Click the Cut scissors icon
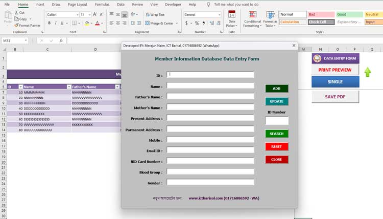Viewport: 383px width, 219px height. (16, 13)
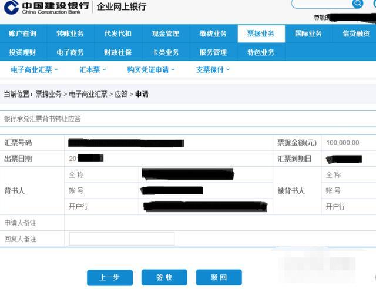The image size is (376, 289).
Task: Switch to the 国际业务 tab
Action: [x=308, y=33]
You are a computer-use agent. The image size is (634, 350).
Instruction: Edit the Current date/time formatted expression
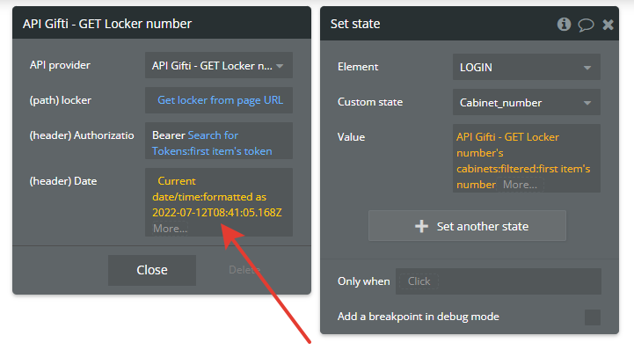[216, 197]
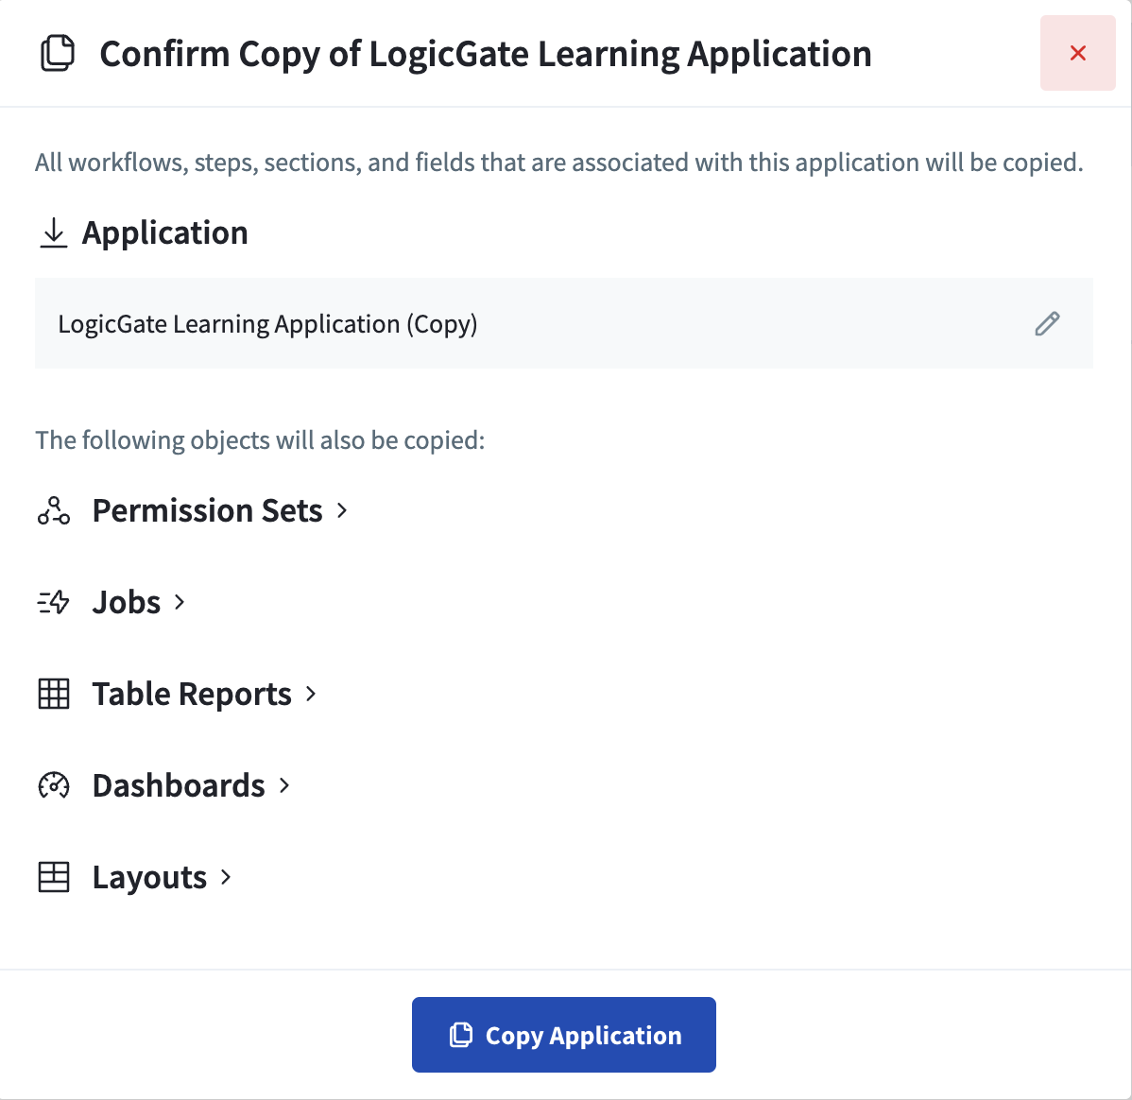Image resolution: width=1132 pixels, height=1100 pixels.
Task: Click the Jobs lightning bolt icon
Action: pyautogui.click(x=54, y=602)
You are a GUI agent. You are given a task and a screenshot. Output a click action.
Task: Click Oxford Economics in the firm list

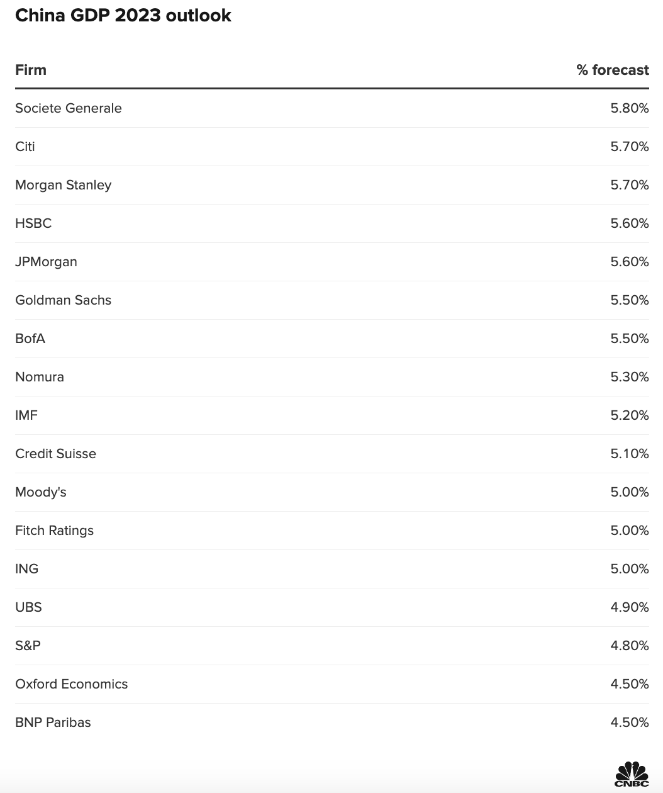[71, 684]

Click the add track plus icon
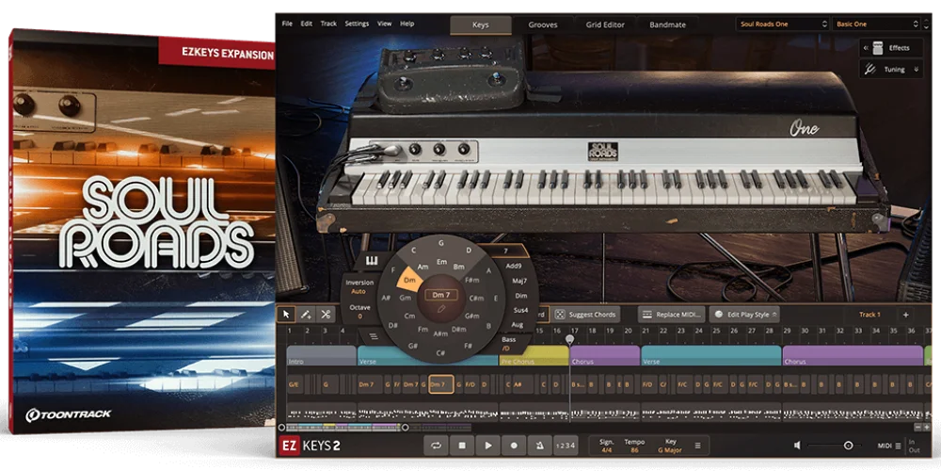pyautogui.click(x=906, y=315)
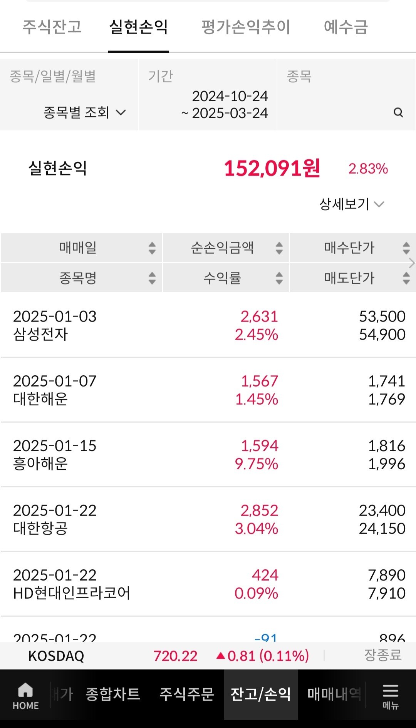Go to 주식주문 in bottom navigation
416x728 pixels.
coord(186,694)

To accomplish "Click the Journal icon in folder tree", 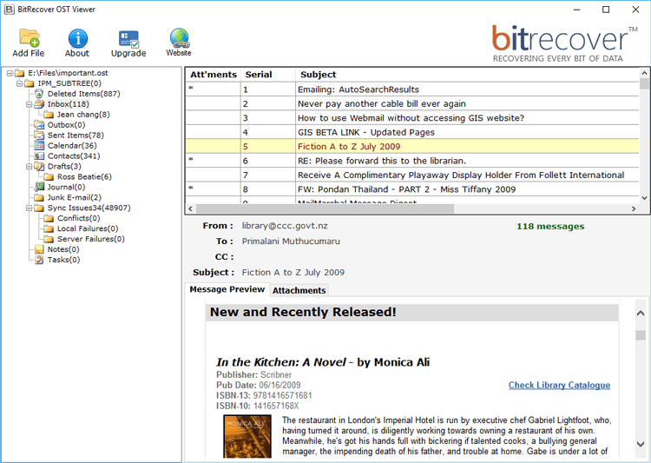I will click(x=40, y=187).
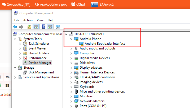Expand the Display adapters category
This screenshot has height=108, width=190.
click(x=71, y=68)
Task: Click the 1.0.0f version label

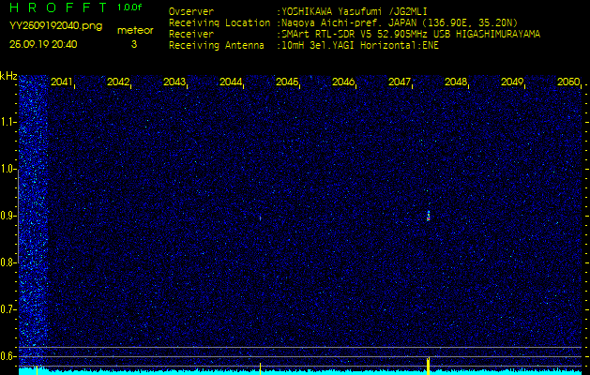Action: (x=130, y=8)
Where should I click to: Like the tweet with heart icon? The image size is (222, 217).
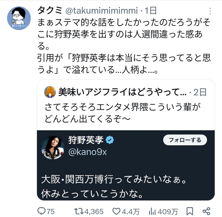(x=117, y=212)
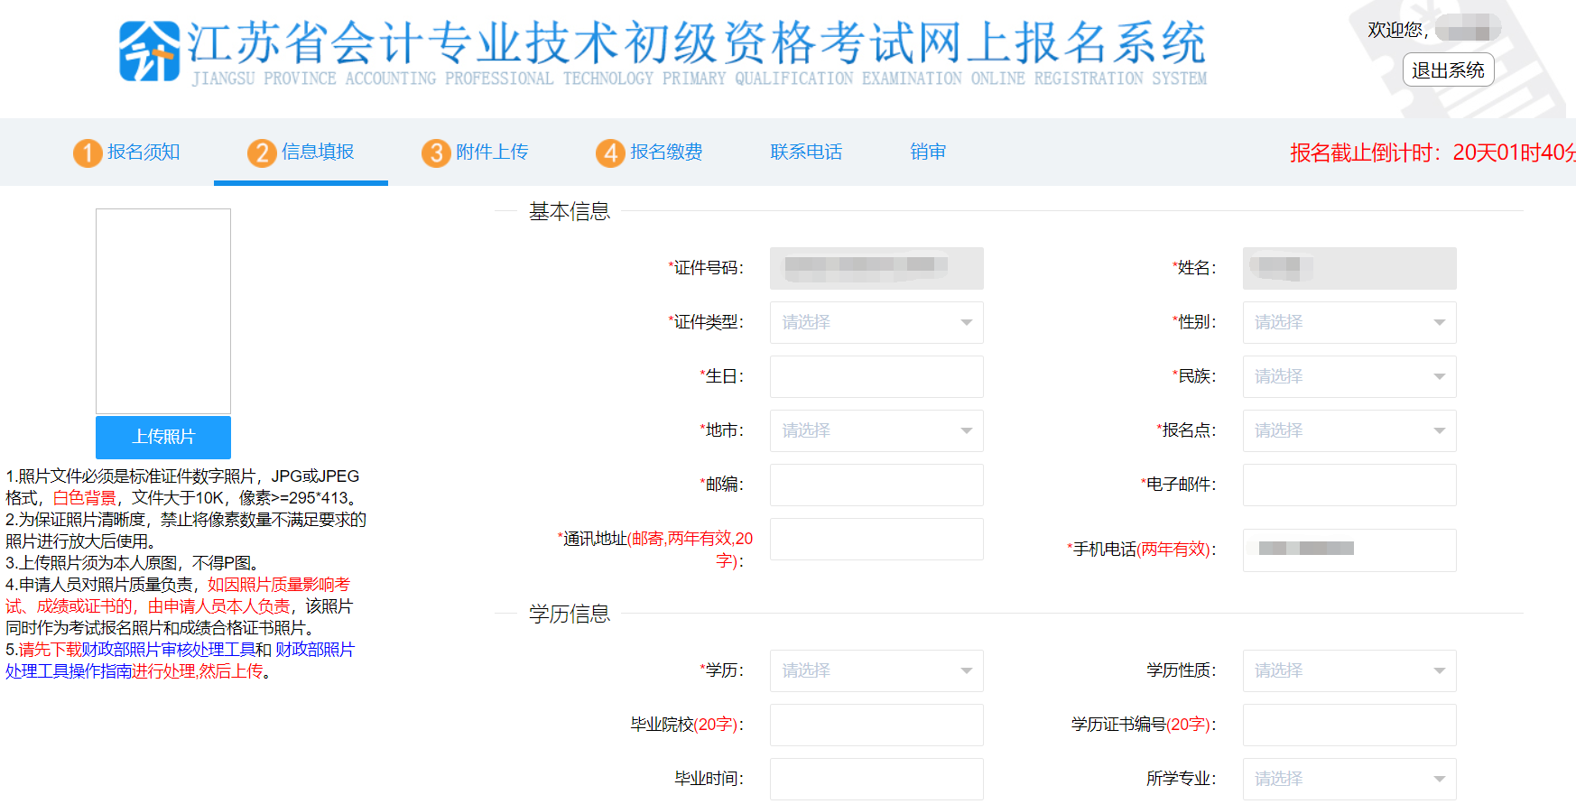Click the step 1 number badge
This screenshot has width=1576, height=804.
coord(88,152)
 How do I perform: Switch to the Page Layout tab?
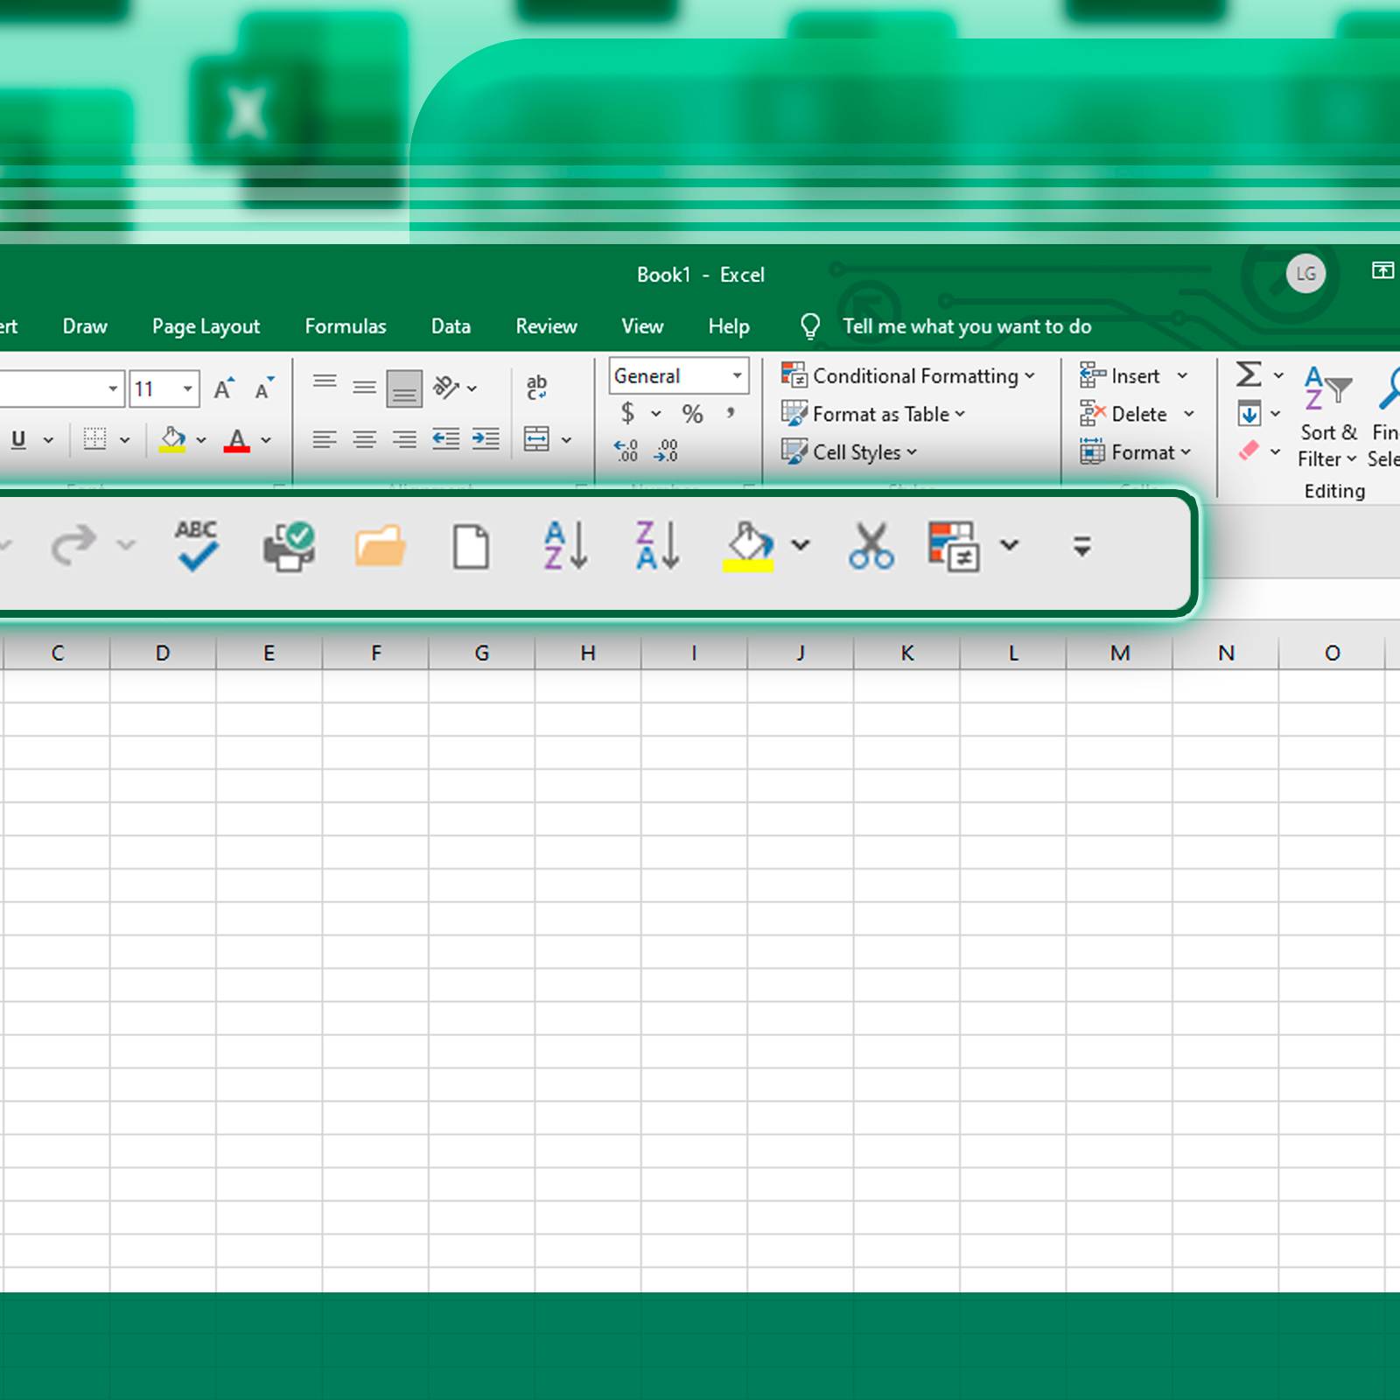(x=206, y=326)
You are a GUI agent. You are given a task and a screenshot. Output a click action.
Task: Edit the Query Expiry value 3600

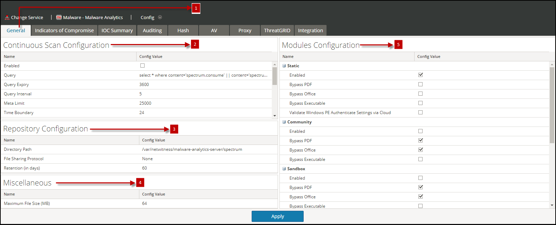click(144, 85)
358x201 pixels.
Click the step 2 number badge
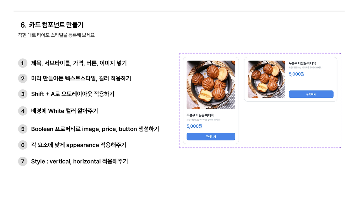click(23, 78)
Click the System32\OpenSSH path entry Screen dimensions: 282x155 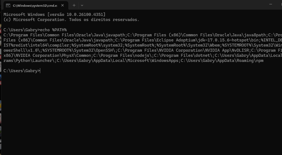tap(79, 50)
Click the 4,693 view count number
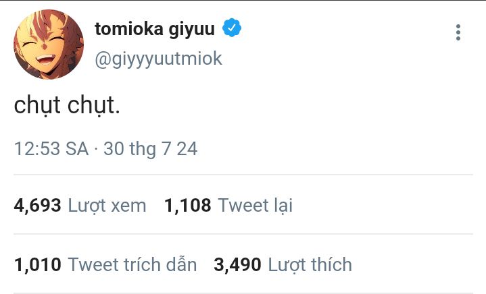This screenshot has width=486, height=294. click(37, 205)
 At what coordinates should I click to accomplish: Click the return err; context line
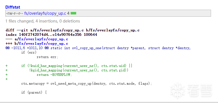pyautogui.click(x=47, y=57)
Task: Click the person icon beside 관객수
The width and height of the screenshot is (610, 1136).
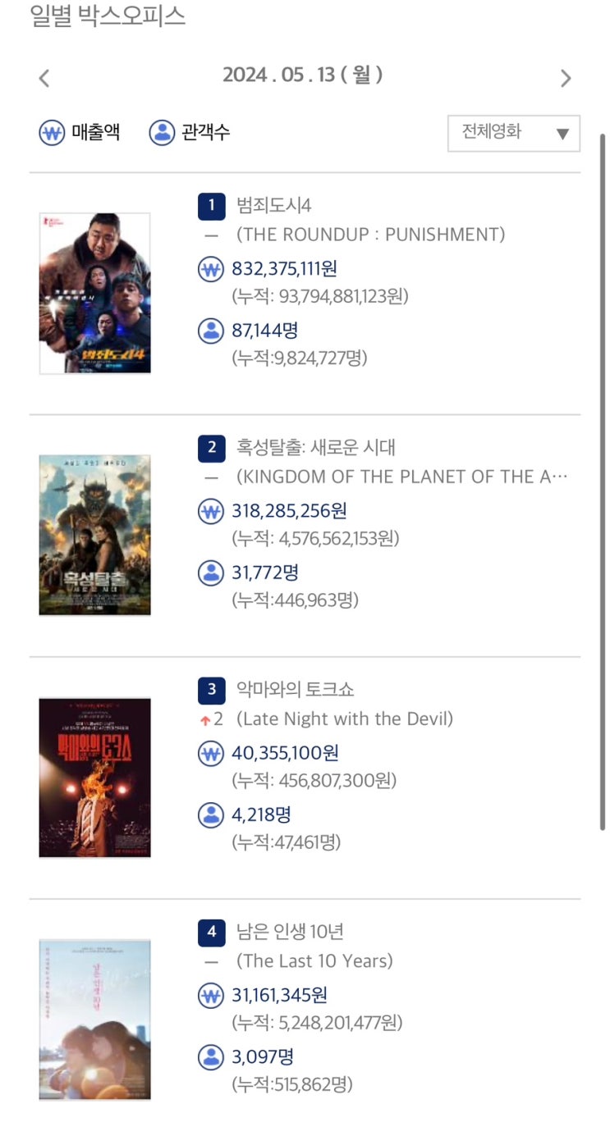Action: (162, 133)
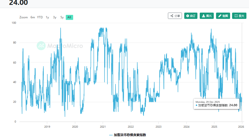Select the All zoom range
The width and height of the screenshot is (249, 138).
click(x=69, y=17)
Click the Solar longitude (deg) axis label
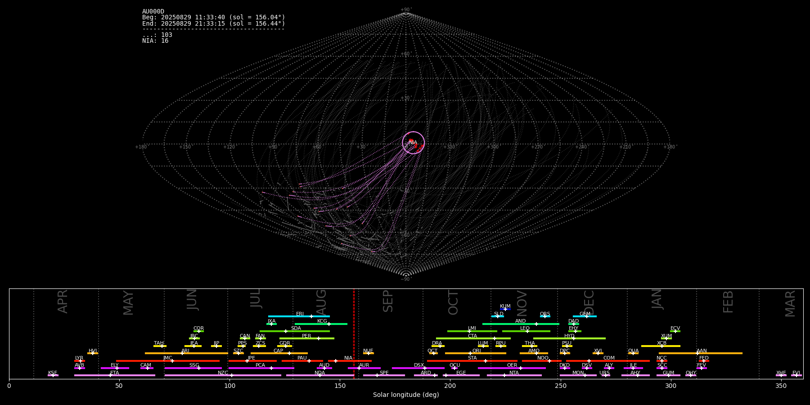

---

PROBLEM TO SOLVE: Starting at the line that has "Click the 4,693 view count number" and going through the end of the data, write the lines out again with "icon" switched to "symbol" and everything else unchanged. Leave the pictures out.

SOLVED PROBLEM:
Click the 4,693 view count number
This screenshot has width=486, height=294. click(37, 205)
 At what coordinates should I click to accomplish: Click the return err; context line
pyautogui.click(x=47, y=57)
Task: Click the person symbol beside 관객수
The width and height of the screenshot is (610, 1136).
Action: (162, 133)
Select the All zoom range
The width and height of the screenshot is (249, 138).
click(x=69, y=17)
Click the Solar longitude (deg) axis label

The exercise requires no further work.